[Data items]
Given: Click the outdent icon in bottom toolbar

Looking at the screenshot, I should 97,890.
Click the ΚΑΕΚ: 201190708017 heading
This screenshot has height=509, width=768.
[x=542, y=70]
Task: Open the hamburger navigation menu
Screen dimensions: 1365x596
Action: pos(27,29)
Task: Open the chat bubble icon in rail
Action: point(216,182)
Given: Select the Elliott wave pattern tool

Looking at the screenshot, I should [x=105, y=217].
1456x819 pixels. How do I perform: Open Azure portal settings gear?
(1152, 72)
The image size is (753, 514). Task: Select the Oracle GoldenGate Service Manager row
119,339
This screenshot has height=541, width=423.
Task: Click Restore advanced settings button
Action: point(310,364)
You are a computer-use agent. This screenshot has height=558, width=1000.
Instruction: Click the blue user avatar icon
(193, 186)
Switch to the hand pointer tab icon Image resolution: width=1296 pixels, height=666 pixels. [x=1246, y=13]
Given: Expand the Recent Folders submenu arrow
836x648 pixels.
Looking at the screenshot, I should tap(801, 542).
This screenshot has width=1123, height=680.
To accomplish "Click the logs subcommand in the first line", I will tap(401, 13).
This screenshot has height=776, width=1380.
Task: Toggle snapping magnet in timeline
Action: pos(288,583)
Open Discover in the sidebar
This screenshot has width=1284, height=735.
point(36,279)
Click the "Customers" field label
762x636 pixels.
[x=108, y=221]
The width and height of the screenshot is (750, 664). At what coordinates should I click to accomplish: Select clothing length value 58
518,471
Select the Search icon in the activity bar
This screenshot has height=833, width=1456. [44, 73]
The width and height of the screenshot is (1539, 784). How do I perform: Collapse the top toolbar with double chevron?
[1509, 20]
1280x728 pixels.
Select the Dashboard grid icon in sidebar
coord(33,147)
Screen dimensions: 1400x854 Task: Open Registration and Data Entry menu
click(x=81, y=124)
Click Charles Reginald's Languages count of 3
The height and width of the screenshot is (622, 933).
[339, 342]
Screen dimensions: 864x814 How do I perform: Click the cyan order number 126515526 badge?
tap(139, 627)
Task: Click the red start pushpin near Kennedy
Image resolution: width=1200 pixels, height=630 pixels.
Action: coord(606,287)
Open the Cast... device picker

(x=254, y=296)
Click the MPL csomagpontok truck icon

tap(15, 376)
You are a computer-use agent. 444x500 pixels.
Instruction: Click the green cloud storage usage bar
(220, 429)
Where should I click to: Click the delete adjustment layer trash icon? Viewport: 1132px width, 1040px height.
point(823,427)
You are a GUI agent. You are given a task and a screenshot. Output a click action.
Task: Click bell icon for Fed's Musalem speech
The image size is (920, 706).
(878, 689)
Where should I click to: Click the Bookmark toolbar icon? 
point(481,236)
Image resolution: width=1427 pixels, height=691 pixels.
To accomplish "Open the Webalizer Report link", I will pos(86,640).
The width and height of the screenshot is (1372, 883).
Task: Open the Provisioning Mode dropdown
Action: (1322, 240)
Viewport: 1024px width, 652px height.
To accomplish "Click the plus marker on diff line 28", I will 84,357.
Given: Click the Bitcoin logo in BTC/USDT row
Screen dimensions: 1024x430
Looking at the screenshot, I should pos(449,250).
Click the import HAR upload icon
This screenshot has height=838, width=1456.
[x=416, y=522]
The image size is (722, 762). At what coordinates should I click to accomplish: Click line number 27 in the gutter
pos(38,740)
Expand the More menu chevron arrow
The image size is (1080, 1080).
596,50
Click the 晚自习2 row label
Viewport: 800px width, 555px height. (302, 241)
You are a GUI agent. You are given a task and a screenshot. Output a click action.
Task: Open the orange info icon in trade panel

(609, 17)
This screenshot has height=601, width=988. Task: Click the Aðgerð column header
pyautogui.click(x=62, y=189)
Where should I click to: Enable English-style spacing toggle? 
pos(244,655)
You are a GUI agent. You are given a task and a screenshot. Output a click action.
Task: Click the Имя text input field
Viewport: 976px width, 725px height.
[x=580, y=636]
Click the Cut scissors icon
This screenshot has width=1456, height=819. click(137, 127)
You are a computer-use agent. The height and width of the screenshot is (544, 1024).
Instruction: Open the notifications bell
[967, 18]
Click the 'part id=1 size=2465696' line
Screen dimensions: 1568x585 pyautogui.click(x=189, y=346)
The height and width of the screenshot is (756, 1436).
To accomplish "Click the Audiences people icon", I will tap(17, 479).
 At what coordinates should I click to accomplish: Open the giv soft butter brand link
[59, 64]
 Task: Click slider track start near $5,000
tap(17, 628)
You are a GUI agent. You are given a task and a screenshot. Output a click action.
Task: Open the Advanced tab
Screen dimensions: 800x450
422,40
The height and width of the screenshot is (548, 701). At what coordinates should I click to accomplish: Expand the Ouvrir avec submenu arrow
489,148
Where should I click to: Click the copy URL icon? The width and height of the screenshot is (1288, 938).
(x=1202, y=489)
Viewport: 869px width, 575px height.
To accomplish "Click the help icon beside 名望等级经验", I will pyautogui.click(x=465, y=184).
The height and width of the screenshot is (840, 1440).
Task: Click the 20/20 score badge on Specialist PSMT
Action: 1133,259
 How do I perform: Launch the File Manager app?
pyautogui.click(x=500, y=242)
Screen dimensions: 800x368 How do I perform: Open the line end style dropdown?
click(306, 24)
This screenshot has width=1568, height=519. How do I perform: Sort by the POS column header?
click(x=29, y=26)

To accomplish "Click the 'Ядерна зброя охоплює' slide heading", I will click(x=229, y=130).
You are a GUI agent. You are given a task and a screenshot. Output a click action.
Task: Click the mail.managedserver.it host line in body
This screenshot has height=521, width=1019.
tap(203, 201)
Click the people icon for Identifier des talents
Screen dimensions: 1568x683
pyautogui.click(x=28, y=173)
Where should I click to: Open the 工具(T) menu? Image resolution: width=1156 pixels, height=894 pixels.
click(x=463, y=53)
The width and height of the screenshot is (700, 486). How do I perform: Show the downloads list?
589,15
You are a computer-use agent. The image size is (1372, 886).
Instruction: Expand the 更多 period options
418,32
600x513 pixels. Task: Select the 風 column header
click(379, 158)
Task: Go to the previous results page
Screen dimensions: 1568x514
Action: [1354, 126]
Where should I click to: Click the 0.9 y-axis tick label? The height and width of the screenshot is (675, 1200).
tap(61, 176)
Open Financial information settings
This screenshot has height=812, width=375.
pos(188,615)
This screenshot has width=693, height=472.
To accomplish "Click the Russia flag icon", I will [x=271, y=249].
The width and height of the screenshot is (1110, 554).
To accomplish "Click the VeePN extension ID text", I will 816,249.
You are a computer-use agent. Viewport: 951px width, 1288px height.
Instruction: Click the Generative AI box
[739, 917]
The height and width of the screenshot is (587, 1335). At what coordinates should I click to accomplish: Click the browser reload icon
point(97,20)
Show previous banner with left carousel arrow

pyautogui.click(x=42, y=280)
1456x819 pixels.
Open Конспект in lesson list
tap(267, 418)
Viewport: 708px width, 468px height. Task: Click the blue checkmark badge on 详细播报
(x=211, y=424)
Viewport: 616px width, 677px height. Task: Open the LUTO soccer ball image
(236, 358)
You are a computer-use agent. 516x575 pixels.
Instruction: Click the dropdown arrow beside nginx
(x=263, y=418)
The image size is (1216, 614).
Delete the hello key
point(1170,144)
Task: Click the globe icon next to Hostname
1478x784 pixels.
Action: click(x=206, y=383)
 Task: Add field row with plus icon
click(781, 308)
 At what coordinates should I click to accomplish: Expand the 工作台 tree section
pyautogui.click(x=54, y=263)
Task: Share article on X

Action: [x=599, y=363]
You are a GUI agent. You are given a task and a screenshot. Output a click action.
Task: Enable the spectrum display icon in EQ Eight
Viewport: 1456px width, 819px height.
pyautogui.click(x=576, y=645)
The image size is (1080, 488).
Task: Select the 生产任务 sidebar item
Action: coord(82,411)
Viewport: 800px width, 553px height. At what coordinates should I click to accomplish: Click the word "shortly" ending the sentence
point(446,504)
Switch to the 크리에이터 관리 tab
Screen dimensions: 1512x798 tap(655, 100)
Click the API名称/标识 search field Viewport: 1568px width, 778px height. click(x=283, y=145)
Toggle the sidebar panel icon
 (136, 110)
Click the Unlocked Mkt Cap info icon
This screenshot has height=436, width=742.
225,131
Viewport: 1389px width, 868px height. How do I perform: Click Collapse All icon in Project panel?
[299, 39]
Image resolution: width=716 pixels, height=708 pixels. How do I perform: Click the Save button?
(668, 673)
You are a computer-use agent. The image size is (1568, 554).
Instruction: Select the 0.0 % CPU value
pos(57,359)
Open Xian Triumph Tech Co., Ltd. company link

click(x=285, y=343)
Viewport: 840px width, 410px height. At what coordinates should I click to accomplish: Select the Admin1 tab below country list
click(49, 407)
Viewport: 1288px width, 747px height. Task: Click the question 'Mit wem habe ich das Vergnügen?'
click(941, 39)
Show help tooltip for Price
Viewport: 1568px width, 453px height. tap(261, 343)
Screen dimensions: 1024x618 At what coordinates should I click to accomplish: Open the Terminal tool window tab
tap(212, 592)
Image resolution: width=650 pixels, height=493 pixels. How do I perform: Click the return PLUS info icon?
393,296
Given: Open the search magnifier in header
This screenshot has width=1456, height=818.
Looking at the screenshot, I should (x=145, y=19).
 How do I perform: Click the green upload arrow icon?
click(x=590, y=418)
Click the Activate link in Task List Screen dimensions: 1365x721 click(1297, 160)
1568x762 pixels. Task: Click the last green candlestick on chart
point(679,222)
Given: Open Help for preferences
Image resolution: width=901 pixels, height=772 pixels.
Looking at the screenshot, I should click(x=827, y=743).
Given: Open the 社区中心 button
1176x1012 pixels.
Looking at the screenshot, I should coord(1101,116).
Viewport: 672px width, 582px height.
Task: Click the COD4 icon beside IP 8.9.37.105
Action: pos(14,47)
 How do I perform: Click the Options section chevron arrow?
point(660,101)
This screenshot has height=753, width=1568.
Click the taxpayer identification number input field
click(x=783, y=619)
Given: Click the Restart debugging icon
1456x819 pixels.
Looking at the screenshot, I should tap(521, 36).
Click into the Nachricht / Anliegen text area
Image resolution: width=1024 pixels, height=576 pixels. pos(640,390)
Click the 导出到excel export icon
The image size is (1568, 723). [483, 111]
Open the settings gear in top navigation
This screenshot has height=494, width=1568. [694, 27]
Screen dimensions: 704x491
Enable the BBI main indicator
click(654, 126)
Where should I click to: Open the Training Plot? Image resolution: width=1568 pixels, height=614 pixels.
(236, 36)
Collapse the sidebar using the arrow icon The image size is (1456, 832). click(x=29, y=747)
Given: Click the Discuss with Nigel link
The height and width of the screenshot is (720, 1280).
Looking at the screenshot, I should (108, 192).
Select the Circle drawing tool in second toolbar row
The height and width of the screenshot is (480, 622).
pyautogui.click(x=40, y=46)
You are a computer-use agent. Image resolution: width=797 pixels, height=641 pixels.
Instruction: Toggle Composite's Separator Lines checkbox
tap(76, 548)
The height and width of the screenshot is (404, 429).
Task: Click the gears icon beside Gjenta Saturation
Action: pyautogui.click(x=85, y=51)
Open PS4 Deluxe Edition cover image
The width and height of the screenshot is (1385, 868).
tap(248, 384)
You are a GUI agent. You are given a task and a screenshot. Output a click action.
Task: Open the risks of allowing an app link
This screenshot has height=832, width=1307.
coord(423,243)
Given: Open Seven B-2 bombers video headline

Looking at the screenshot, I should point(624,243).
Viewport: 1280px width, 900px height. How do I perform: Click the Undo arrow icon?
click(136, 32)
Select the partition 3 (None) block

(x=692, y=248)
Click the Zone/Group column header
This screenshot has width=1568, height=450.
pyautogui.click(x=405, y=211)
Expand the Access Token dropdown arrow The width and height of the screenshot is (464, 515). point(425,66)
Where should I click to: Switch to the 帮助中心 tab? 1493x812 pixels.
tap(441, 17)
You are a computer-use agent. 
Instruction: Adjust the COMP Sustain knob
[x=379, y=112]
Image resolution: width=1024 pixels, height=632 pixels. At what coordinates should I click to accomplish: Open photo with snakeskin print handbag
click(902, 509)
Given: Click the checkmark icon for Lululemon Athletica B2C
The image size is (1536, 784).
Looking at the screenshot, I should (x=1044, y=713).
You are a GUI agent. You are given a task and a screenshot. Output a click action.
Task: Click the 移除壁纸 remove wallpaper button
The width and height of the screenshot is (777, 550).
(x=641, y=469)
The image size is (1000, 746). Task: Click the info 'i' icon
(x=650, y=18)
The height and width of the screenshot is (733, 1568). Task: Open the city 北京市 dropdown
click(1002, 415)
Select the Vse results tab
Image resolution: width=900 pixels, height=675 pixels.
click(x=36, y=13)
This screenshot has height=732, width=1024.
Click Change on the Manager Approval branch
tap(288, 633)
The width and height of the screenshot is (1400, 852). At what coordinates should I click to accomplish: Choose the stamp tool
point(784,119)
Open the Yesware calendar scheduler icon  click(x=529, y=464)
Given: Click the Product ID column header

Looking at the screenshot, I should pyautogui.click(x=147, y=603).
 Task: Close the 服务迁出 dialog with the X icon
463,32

WHAT YOU NEED TO DO:
Copy the stretch from the start of the rows through the line containing "Looking at the screenshot, I should [x=105, y=217].", swapping "hamburger" for "main" and leaving everything else the same.

THE OUTPUT:
Given: Click the outdent icon in bottom toolbar

Looking at the screenshot, I should 97,890.
Click the ΚΑΕΚ: 201190708017 heading
This screenshot has height=509, width=768.
[x=542, y=70]
Task: Open the main navigation menu
Screen dimensions: 1365x596
Action: pos(27,29)
Task: Open the chat bubble icon in rail
Action: point(216,182)
Given: Select the Elliott wave pattern tool

Looking at the screenshot, I should [x=105, y=217].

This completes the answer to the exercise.